Isolation levels govern what data concurrent users can see during transactions. The most permissive isolation level is READ UNCOMMITTED and the most restrictive is SERIALIZABLE. The following table shows this in more detail:
As demonstrated above, data is locked according to the isolation level of a transaction. The implications of locked data should be considered carefully when designing an application that utilizes transactions.
Both the SQLSRV and PDO_SQLSRV drivers (downloadable here) support transactions and transaction isolation levels. The transaction isolation level is set when establishing a connection to the server. For more information, see the IsolationLevel keyword in the Connection Options topic of the driver documentation. Also note that the driver APIs for executing transactions (sqlsrv_begin_transaction, sqlsrv_commit, sqlsrv_rollback in the SQLSRV driver, and PDO::beginTransaction, PDO::commit, PDO::rollback in the PDO_SQLSRV driver) should be used instead of executing a SQL such as sqlsrv_query($conn, “BEGIN TRANSACTION”).
That’s it for today. Hope this proves helpful.
Thanks.
-Brian
Share this on Twitter
What a great article! I was at the presentation (which was amazingly good) and am very glad to have the great content here in easy-to-reference form.
Nice job. And thanks for the reminder to not force Transactions but rather use the transaction forms built-in to the abstraction services (SQLSRV, PDO, etc.). I was just about to...

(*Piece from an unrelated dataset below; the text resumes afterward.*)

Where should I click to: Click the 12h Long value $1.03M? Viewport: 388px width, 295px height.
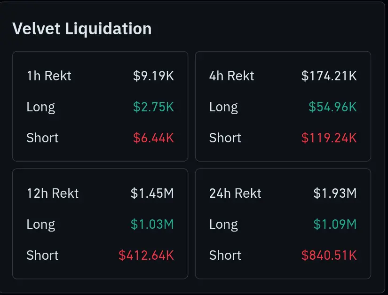click(152, 224)
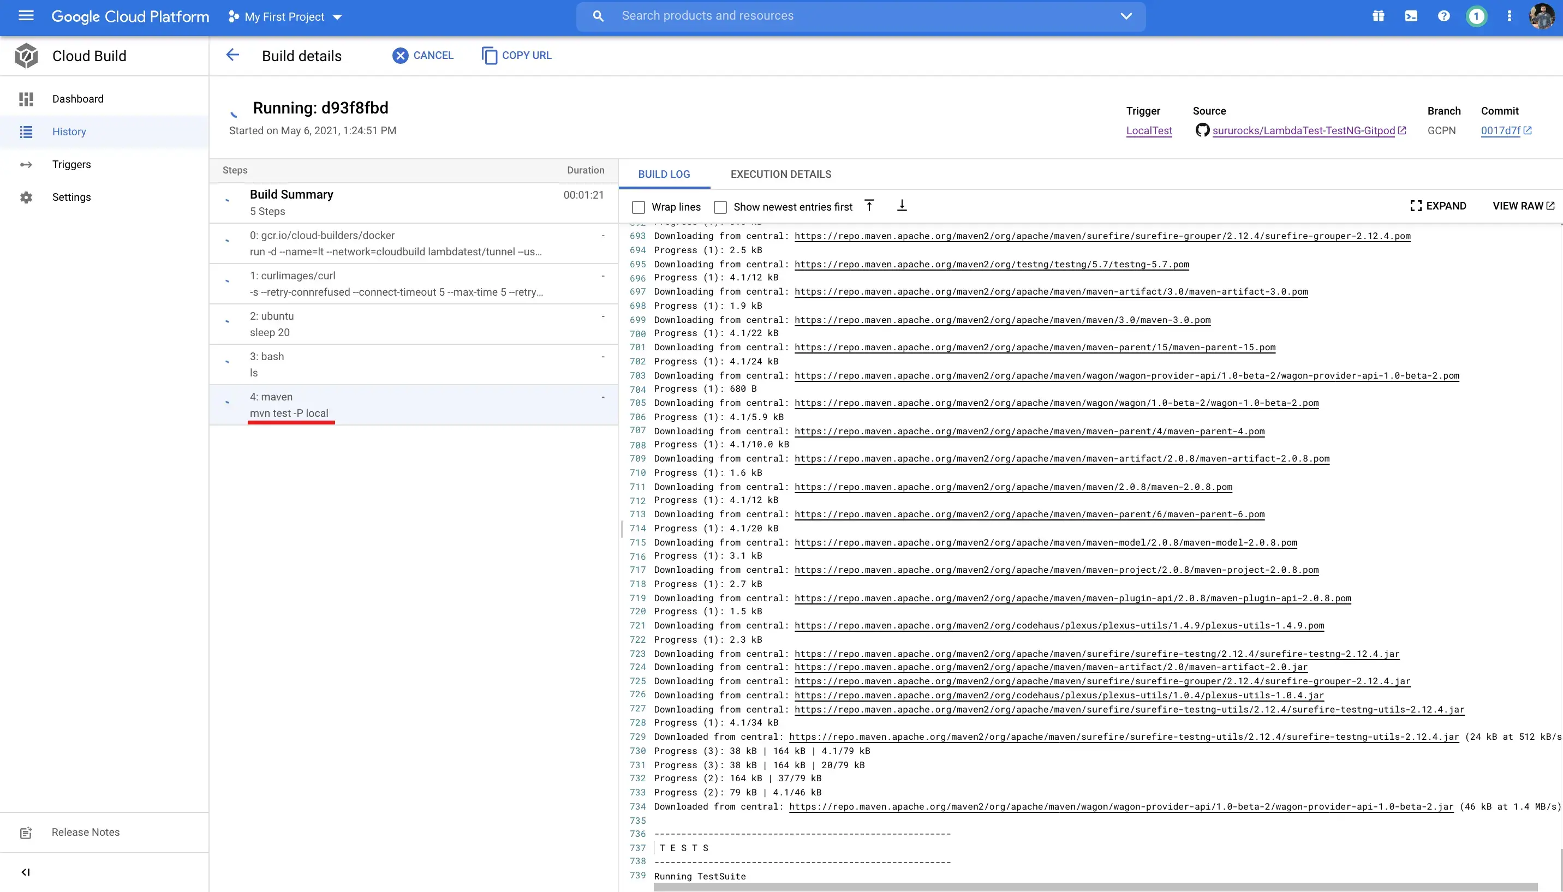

Thanks! I'm glad you found it helpful...hopefully, others will too. :-)
First example seemes to me somehow wrong.
if( $stmt1 && $stmt2 )
{
sqlsrv_commit( $conn );
echo "Transaction was committed.<br/>";
...
}
if sqlsrv_commit throws exception, as it might, your data will get corrupted. Instead of if( $stmt1 && $stmt2 ) you should do something like:
try {
(..)
} catch (Exception $e) {
sqlsrv_rollback( $conn );
this way You are 100% sure, your data will not get corrupted.
@yon85-
Thanks for the comment. I agree with you that some sort of error handling should be done for the call to sqlsrv_commit. However, the sqlsrv extension does not support exceptions. To get any error information, you have to call sqlsrv_errors. So, something like this might work:
if($stmt1 && $stmt2)
if(!sqlsrv_commit($conn))
// call sqlsrv_errors here
// take appropriate action
else
sqlsrv_rollback($conn);
That said, the pdo_sqlsrv extension DOES support exceptions. If you use that extension, you could write code like you suggested (which is much more elegant than the code above).